9. R. Guell: That paragraph is mostly new text. “Faculty members should
post office hours on or near their doors.”
10. D. Hantzis: I’m concerned that it prevents faculty from having hours.
11. J. Maynard: “According to the needs of the department and the
courses.” That permits that to occur.
12. D. Hantzis: We still need to notify the chair and post them.
13. C. Blevins: This is the first semester that we have established office
hours in the library and established times to help faculty rather than
have faculty just go to the library. This will be of particular interest to
the library because we have never had office hours before.
14. K. Bolinger: What about making it known to their students?
15. C. MacDonald: It needs to be more than students.
16. R. Guell: We need to include “Temporary faculty without an office
should post office hours.” It’s a phrase unto itself.
17. D. Hantzis: We are saying every faculty member must be in the
department somewhere.
18. C. MacDonald: We aren’t addressing that temporary faculty need to
notify department chairs.
19. D. Hantzis: Thus taking out “regular.”
xxvi.
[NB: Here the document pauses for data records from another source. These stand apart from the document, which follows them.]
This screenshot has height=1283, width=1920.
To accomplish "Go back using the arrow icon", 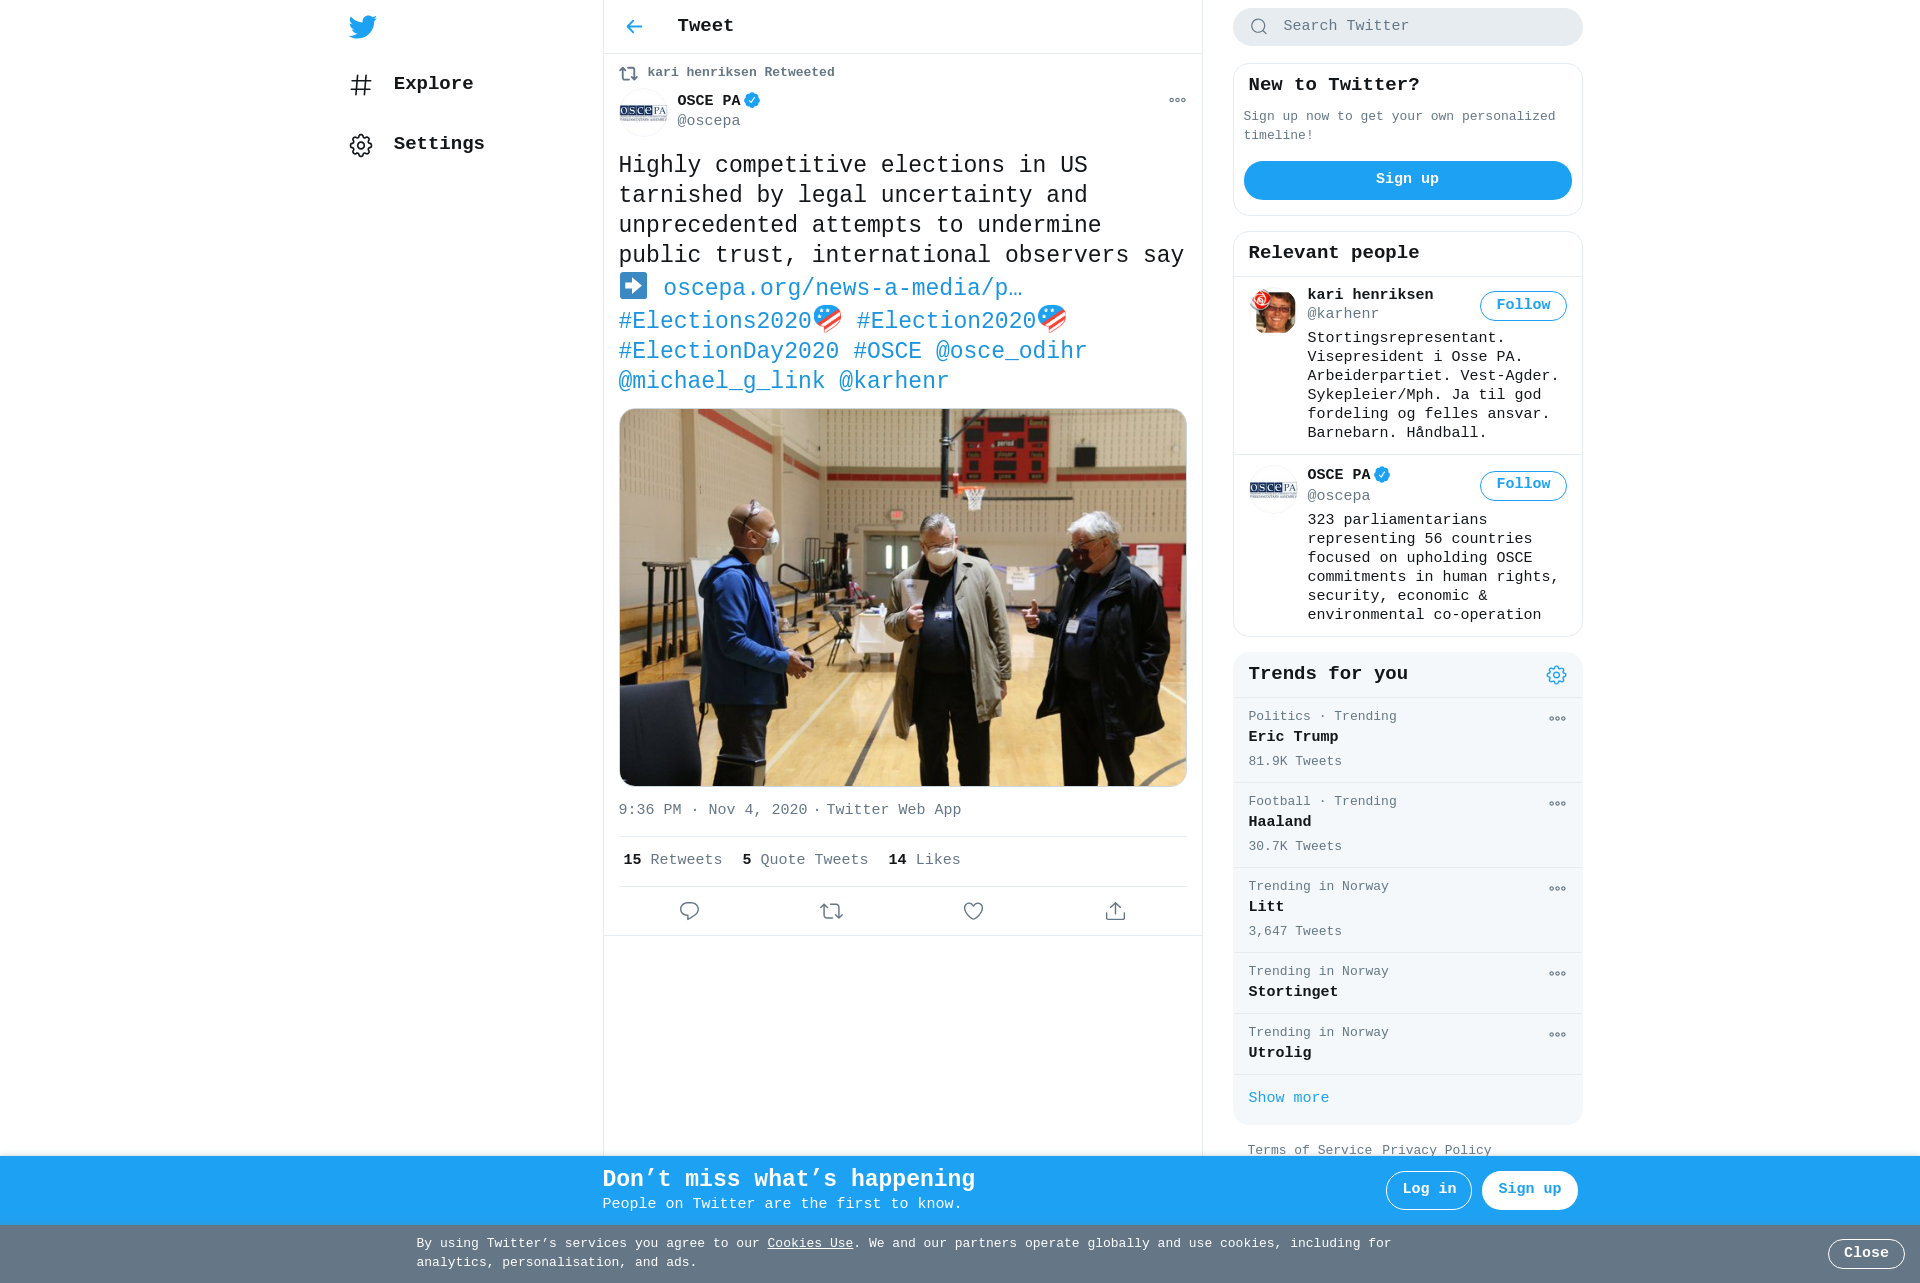I will [x=634, y=27].
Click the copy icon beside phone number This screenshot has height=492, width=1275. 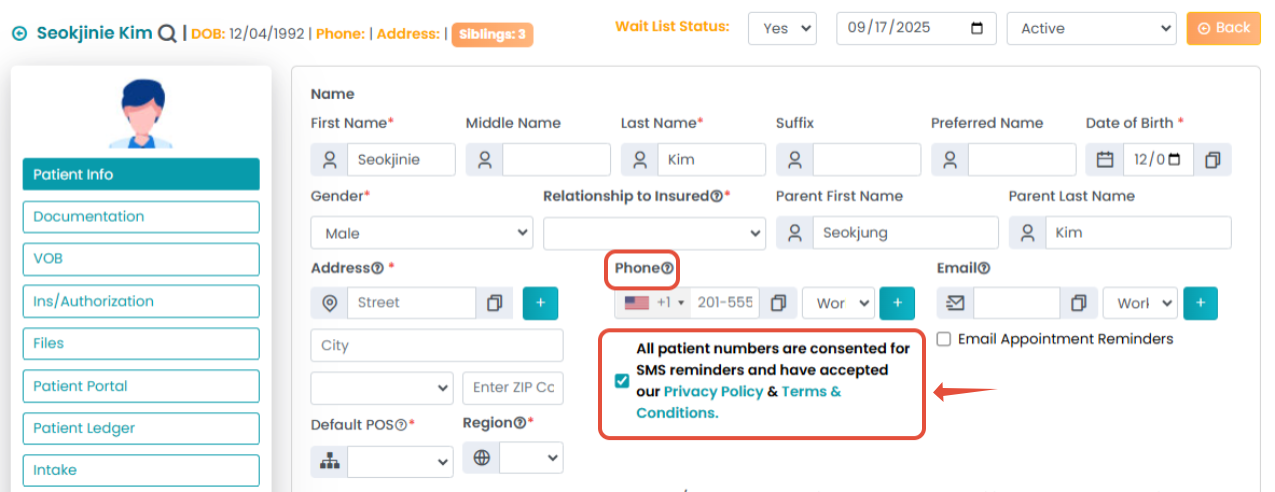(x=779, y=303)
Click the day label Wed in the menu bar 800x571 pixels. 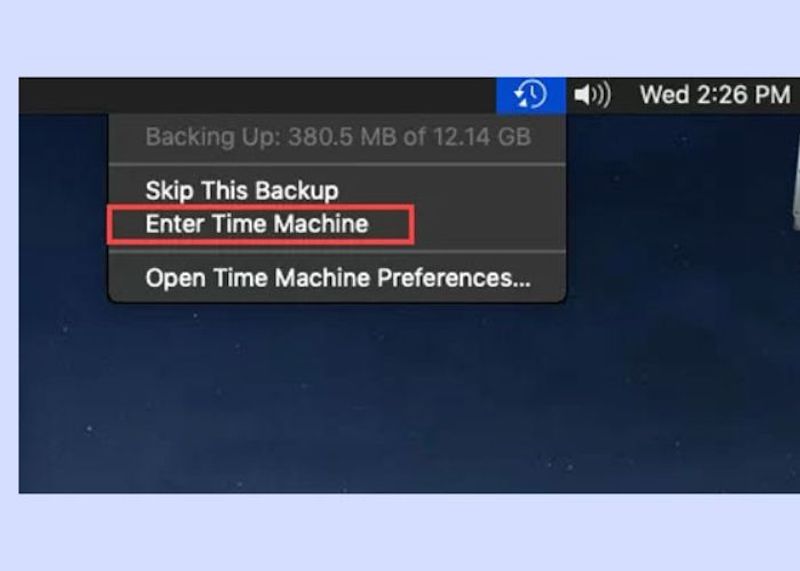[664, 95]
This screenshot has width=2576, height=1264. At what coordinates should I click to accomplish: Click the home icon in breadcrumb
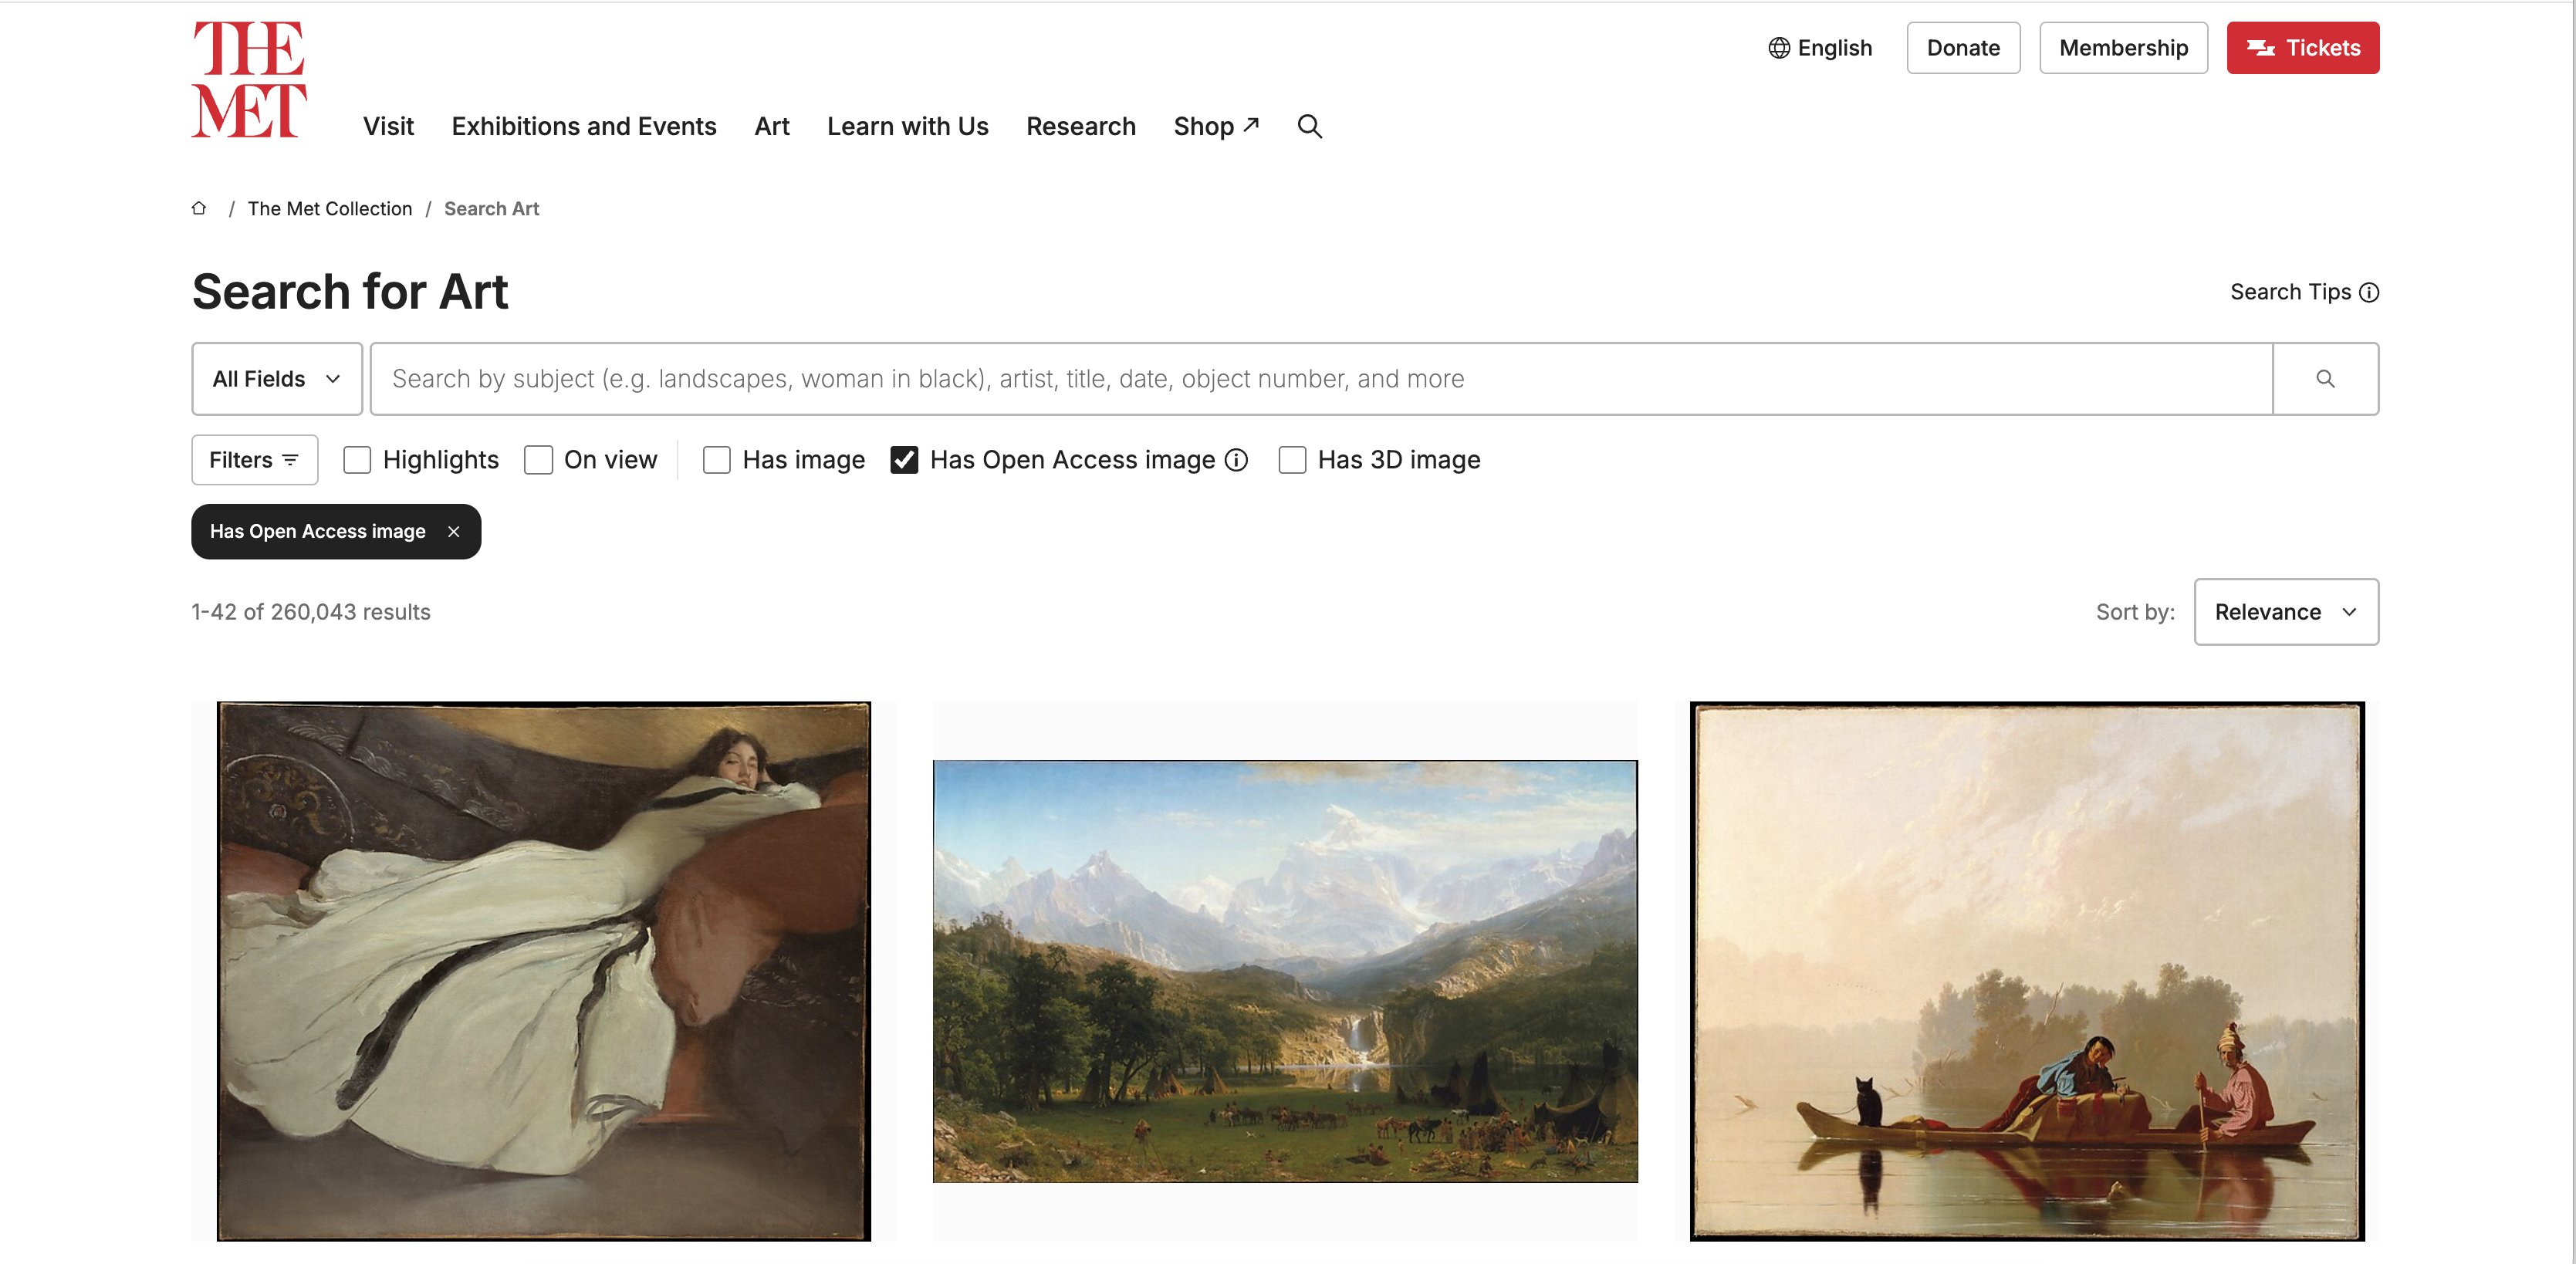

Recommended Creation of 310.1.17 “Telephone/Email” A. Anderson, C. Olsen.
Vote: 9-0-0
1. D. Hantzis: The Senate will have questions about the phrase “for
personal reasons.”
2. R. Guell: “For personal reasons” was struck.
3. V. Sheets: It shouldn’t have been there to begin with.
4. D. Hantzis: I only think that if faculty were encouraged to prefer a type
of communication which helps students…
5. E. Hampton: Is the intent to tell faculty “you have to get back with
students” or “we will not respond at 3:00am?”
6. V. Sheets: We had to spell out that they have to be available.
7. R. Guell: There is a faculty member on campus who will not let email
through. It’s not in the Handbook that you have to keep your email
cleaned out.
8. K. Yousif: That issue came up with all three groups—faculty, staff, and
students—that they couldn’t get various groups to respond to them.
9. E. Hampton: I think the “timely fashion” being an unknown could be
trouble in the Senate.
10. C. MacDonald: In the Distance Education policy a year or two ago, it
stated “Faculty have to respond within 48 hours?”
11. R. Guell: Reasonable then has to be specified. In a three-week class, four
days is unreasonable, but in a 15-week class it is reasonable.
12. D. Hantzis: I think it would be good for faculty’s syllabi to include that.
Some students think timely is five minutes.